> _Tasks and exercises_
a. In the passage about Renault Trucks' first electric construction truck, list every company or brand that is named.
b. Pick up the article on Renault Trucks' electric construction truck right after its last sentence and keep writing.

> _Passage shown_
Following the launch of its comprehensive range of electric trucks designed for distribution, Renault Trucks is producing its first electric truck dedicated to construction with zero emissions in use. Plant hire specialist, the Noblet Group, which is committed to a rigorous energy transition, is set to take delivery of the first D Wide Z.E. fitted with JOCQUIN tipper body and HIAB X HiPro 142-E crane.
The fully electric 26 tonne D Wide Z.E. 6×2 with a steered rear axle is equipped with a pack of four 66 kWh batteries. Thanks to low noise levels and zero tailpipe emissions, the vehicle is ideally suited to construction operations in urban and suburban environments.
On construction sites, the crane and tipping gear, which require the engine to be kept running, will now be operated without CO2 emissions or noise, significantly improving worker comfort and the quality of life of local residents. Use of electric trucks on site also eliminates one of the challenges of off-road use, the raising of dust by exhaust emissions, without the need to install a vertical exhaust system.
The Renault Trucks Z.E. range vehicles also meet the environmental requirements of operating in urban areas with restricted traffic regulations.
It is precisely this “zero emissions in use” that Noblet, a company that hires out construction equipment and vehicles with drivers, is seeking to achieve. It already sees comparative advantages in this, as Laurent Galle, CEO of Noblet, explains: “Some clients in certain cities in the Paris region, for specific worksites, will be ready to pay more for equipment that is mainly carbon-free and, above all, silent.”

> _Supplied entries_
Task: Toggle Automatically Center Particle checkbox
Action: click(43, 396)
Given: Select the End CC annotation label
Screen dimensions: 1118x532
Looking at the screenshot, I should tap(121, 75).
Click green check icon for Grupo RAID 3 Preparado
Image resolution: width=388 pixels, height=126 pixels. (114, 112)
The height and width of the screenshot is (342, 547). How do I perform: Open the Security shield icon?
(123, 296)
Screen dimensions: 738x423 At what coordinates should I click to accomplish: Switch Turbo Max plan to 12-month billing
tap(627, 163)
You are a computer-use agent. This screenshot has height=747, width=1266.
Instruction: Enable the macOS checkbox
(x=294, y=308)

--

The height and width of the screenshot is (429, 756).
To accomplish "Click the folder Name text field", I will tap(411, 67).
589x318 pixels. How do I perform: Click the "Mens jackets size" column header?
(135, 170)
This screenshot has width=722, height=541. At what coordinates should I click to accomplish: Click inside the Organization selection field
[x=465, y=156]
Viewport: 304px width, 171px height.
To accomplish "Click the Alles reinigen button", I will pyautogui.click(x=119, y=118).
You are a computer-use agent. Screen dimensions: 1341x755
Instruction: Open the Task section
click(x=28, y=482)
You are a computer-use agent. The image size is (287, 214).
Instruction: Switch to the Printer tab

--

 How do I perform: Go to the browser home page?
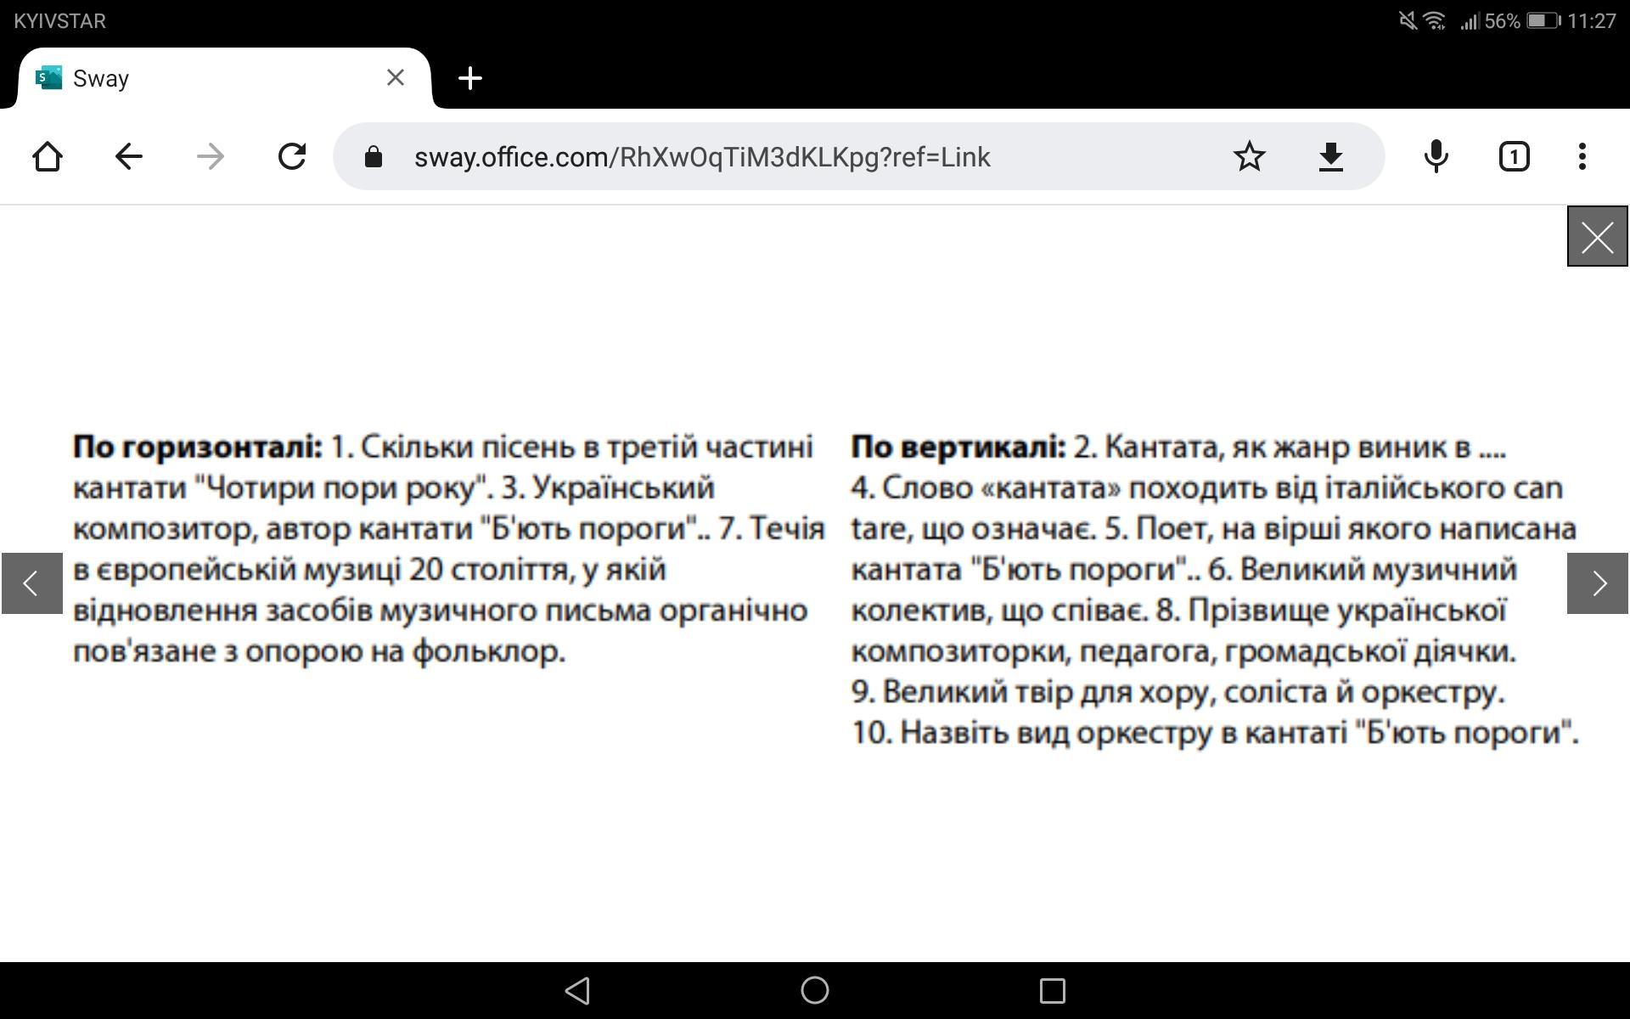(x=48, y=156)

> _Response list_
a. Renault Trucks, Noblet Group, JOCQUIN, HIAB

b.
One further benefit identified by Noblet is the support available from the French Government, which for this vehicle totals almost €100k. Andrew Scott, Head of Electromobility for Renault Trucks in the UK and Ireland comments, “Recent changes to the Plug-in Vehicle Grant by the UK Government fail to recognise the key part incentives can play in increasing the uptake in electric vehicles. If we want to see electric vehicles adopted in sectors such as construction, it will be critical that we have the support of Government in properly valuing the benefits which fully electric vehicles can bring to our city streets.”
The Noblet Group chose a D Wide Z.E. equipped with four 66kWh battery packs, which can be recharged in less than 10 hours from a 22 kW socket and in less than 2 hours with a 150kW rapid charger.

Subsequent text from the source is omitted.